One of the major problems in the city of Mumbai during the monsoon, is the large number of pedestrian, vehicular and public transport traffic. These traffic conditions are generally worse when the amount of rainfall received is very high. A common occurrence is that citizens generally like to take their cars back home no matter what the road and water situation without bothering of condition of the car or more importantly their safety. One of the prime reasons is lack of real time traffic and advance information on road conditions and traffic diversions etc.
Thus to overcome this, I propose a solution that crowdsources information from vehicles and non-driving citizenry in the city.
The main user of the application is the general public and the civic bodies in the city. The data generated from vehicles and crowdsourcing, combining with data from various sensors that is at the disposable of the civic authorities enables them to get a micro view of the effect of monsoon on the movement of the citizens on the streets of Mumbai.
The general public has access to crowdsourced information about water levels, safe parking spots, car breakdowns along their intended route of travel. In the current situation the application cannot be used while driving, as the safe driving mode has not been tested thoroughly.
The application not only consumes public data but also makes crowdsourced data from vehicles and general public accessible to the public and civic authorities.
Data From Vehicle
This data is read from the vehicle interfaces and uploaded to the backend to get real time updates on the condition of driving through the rain. --- Water Level(Simulated, but demoed through use of BMP Bosch 180 sensor with an Arduino. In car set up attach it to the base of the car at the front. ) --- Vehicle Speed(OpenXC) --- Wiper Speed(Simulated -- Assuming a Smart Wiper connected) --- Parked Cars(OpenXC) --- Car Breakdowns(Interpreting through OpenXC data) --- Latitude and Longitude(OpenXC data) --- Water Level(Simulated -- Connecting a Barometric Pressure Sensor to the base of the car)
Crowdsourced Data From Pedestrians
The pedestrians can use the Android app to answer to these questions. --- Approximate Water Level --- Any car breakdowns nearby --- Safe Parking Spots nearby
In a live system, it is possible to monitor (Not implemented) ---intake_air_temperature ---intake_manifold_pressure ---mass_airflow
These can then be used in conjunction with water level values to deduct chances the car taking in water and possibly stalling.
There 3 main UIs of the android app --- City View - This is a map interface that displays all the generated data to make it easy to read and understand the situation across the city. It displays information related to parking, water level, car breakdowns, vehicle speed etc. It gives drivers, pedestrians and city officials, on the ground view of the effect of the monsoon on the traffic and general safety. This information is overlayed with information from Mumbai such as chances of flooding in different areas, traffic diversions etc.
---Vehicle Interface to Android - This UI displays the information gathered from the Vehicle. This part has been tested using OpenXC-Enabler application from the open-xc library on github. The data is conveyed to the Backend every 2 minutes. All the connection between the interface and the android device is assumed to have taken place when the vehicle is stationary. There is no functionality to use when the vehicle is in motion.
--- Crowdsourcing - This UI asks users, not driving to provide information in their neighbourhood, such as safe parking, car breakdowns, water levels.
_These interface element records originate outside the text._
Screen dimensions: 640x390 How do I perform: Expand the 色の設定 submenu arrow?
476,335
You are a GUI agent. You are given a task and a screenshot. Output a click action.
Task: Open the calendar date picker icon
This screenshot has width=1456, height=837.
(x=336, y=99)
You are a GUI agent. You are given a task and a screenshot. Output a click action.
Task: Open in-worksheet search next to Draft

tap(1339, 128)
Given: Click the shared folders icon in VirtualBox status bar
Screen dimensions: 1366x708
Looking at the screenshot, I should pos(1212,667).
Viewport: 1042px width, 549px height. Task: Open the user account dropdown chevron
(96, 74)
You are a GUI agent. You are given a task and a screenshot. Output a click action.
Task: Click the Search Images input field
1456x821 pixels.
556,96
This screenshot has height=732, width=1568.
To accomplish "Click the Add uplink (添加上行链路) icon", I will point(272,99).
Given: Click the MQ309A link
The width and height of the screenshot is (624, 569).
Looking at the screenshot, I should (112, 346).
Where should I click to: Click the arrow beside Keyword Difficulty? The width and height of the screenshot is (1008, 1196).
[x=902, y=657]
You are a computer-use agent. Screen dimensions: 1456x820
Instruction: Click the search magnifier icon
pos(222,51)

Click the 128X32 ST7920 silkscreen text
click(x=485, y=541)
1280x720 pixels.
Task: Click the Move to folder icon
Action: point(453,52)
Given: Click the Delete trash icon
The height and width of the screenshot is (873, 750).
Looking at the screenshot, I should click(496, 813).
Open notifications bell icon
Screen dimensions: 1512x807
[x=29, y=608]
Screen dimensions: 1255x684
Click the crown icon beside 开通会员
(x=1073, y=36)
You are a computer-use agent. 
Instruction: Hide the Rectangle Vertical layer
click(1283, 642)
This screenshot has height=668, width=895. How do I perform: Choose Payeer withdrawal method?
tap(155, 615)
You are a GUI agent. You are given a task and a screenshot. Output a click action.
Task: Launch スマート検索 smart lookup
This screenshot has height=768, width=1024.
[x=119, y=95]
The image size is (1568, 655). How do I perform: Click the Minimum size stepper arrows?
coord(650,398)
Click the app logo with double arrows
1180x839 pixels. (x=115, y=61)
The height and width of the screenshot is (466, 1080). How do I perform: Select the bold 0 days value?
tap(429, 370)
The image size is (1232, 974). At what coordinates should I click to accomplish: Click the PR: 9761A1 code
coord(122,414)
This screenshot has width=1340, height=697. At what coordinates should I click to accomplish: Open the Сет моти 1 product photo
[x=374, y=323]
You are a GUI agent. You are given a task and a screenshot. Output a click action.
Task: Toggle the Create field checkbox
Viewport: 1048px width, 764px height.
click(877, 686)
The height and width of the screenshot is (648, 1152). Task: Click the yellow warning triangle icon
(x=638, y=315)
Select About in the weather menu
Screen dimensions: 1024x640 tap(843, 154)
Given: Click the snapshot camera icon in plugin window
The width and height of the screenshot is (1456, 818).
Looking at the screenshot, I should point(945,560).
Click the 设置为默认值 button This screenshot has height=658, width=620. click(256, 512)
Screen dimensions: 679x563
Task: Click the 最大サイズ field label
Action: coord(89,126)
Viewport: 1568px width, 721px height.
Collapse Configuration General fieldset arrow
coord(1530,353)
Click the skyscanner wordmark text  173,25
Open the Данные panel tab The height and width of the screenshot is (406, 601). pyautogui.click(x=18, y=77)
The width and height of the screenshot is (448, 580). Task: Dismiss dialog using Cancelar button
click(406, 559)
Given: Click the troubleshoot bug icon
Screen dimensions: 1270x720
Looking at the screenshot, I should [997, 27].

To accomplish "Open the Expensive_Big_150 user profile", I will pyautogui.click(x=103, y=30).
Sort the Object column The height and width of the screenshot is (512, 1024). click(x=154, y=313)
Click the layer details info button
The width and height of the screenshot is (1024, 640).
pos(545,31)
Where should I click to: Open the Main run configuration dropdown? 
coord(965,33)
This information is relayed to the backend, to improve the quality of the real-time data on the Monsoon.
App Engine Backend(Google App Engine)
The backend provides interfaces to write data from vehicles and users. This data can be then queried to find relevant information by area or to get general information from cars or crowdsourced information. Car owner can access their own vehicle data as well. It stores information in index, that can be queried for filtering information by location, date etc.